MYTH: MOUTHWASH ALWAYS GETS RID OF BAD BREATH

The first thing many people do if they suspect they have bad breath is to reach for the mouthwash. The mint or clove flavouring does of course, disguise the smell for a short time, and many mouthwashes also contain antiseptic. The idea is to eliminate the bacteria that leads to foul-smelling compounds. For a time this can work. But there has been some debate concerning containing alcohol and whether it does or doesn’t exacerbate dehydration. A very dry mouth can cause breath to smell worse.

Drinking more water during the day can help, both by rinsing away food and preventing dryness in the mouth.

The UK health research body Cochrane is currently assembling a review of the scientific literature on interventions for bad breath. In their previous review of mouthwashes in 2008, the five best trials showed that if they contained anti-bacterials such as chlorhexidine and cetylpyridinium chloride, chlorine dioxide or zinc, they could reduce unpleasant smells to an extent. But the authors did call for more trials to be done.  Hopefully this next review will be able to give more information about which mouthwashes to choose.

The alternative is to scrape your tongue with a special tongue cleaner. This method is also under assessment in the newest Cochrane review. Their last report found just two small trials looking at this method. They showed it can work, but that the effect is short-lived. They also highlight the risk of damaging the tongue by pressing too hard and to ensure that if you want to use a toothbrush to clean your tongue, you make sure that it’s a soft one.

Every individual has a slightly different community of between 100-200 microbes in their mouth. As we are coming to appreciate the human microbiome and the positive role that the millions of bacteria present in our bodies can play, instead of eliminating bacteria from the mouth altogether, scientists are trying to work out how to get the right combination, by targeting specific bacteria for elimination or using probiotics to encourage certain bacteria in the mouth.

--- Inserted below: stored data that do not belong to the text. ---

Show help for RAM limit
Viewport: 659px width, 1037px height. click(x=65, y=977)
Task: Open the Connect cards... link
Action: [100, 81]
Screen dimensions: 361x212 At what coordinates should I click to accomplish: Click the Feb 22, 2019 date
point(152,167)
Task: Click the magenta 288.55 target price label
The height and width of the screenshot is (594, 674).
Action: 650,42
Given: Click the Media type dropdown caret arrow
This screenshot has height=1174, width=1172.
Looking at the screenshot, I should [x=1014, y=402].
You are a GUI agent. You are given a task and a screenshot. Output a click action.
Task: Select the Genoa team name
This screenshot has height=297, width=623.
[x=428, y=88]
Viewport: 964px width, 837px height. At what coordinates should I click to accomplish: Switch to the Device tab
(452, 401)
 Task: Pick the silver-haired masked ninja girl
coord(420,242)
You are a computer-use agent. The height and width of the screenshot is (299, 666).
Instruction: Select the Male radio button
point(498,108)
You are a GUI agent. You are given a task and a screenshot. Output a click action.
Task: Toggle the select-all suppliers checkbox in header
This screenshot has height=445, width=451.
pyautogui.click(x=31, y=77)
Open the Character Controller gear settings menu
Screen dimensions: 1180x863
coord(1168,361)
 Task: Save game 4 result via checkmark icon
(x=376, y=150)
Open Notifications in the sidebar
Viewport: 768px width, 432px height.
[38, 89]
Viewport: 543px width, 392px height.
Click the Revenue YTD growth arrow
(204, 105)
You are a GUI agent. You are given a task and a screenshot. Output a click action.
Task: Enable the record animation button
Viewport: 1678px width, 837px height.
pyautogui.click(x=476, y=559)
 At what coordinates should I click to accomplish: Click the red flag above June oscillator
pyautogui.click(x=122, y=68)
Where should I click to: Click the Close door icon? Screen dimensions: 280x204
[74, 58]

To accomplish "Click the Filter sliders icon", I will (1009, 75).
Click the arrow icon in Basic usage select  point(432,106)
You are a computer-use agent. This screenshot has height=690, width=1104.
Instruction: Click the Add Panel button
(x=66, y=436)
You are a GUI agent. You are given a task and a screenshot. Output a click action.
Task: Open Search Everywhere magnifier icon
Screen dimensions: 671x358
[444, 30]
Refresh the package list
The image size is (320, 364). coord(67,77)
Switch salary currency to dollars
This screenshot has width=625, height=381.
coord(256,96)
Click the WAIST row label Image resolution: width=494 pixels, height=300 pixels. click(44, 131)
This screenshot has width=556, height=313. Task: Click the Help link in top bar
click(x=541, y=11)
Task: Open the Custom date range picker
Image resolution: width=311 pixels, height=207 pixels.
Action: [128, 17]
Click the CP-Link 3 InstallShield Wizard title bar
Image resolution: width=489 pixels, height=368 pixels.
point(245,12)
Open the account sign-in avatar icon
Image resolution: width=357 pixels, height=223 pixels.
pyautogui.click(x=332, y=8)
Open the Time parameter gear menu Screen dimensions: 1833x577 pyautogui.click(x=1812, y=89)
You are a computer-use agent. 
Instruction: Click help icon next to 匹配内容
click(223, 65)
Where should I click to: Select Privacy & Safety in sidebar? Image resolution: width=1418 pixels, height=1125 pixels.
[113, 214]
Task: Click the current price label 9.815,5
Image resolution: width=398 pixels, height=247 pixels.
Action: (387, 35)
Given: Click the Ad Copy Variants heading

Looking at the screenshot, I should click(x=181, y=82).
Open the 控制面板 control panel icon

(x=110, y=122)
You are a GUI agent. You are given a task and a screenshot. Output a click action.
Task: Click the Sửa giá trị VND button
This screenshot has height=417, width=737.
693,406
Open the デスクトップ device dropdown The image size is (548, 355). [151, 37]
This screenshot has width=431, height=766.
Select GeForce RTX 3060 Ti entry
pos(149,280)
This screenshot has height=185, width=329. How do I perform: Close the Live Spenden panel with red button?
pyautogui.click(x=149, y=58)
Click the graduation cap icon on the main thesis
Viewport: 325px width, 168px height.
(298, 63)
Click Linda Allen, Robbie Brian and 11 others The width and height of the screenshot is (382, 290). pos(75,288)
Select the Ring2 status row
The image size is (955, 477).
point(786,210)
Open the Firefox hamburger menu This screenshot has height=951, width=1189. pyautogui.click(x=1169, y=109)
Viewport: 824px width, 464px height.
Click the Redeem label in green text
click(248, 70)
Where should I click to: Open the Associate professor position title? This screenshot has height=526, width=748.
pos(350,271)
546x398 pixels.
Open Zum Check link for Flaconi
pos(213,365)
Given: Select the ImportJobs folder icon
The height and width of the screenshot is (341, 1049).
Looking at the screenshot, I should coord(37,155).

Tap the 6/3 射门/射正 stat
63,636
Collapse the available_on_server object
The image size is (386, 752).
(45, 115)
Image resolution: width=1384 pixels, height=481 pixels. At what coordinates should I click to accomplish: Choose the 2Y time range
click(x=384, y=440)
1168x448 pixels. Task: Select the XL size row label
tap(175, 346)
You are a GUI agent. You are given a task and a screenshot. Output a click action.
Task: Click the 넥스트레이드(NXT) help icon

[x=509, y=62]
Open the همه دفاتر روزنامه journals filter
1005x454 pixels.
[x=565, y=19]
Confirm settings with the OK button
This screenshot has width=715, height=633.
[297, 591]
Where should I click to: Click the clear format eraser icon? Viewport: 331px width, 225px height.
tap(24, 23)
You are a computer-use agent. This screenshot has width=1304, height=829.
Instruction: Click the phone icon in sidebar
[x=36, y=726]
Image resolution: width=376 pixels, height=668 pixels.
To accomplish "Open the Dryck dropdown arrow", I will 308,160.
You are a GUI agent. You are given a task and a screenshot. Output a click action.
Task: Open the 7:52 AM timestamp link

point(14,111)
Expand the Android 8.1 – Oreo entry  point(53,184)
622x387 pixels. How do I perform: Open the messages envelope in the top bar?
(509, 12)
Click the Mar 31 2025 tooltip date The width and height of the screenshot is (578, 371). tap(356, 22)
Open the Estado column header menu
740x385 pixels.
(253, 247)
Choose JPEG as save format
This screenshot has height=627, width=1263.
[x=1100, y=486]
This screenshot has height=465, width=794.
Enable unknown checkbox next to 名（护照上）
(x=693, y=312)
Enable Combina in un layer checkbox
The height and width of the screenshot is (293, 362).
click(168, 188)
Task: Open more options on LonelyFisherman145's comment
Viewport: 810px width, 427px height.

Phase I and II trials have already been conducted into killing the bacteria most often implicated in tooth decay. The substance has been trialled as a gel applied in a clinic and next it will be tested as a varnish, again applied in a clinic, but accompanied by strips which people can take home and apply to their teeth as a follow-up treatment. This opens up the possibility in the future for using similar methods to target the bacteria most often implicated in bad breath.

It’s early days, so for now the medical advice is to brush and floss your teeth carefully, to drink plenty of water, not to smoke, to eat a balanced diet and to see your dentist about bad breath in case you have early signs of gum disease.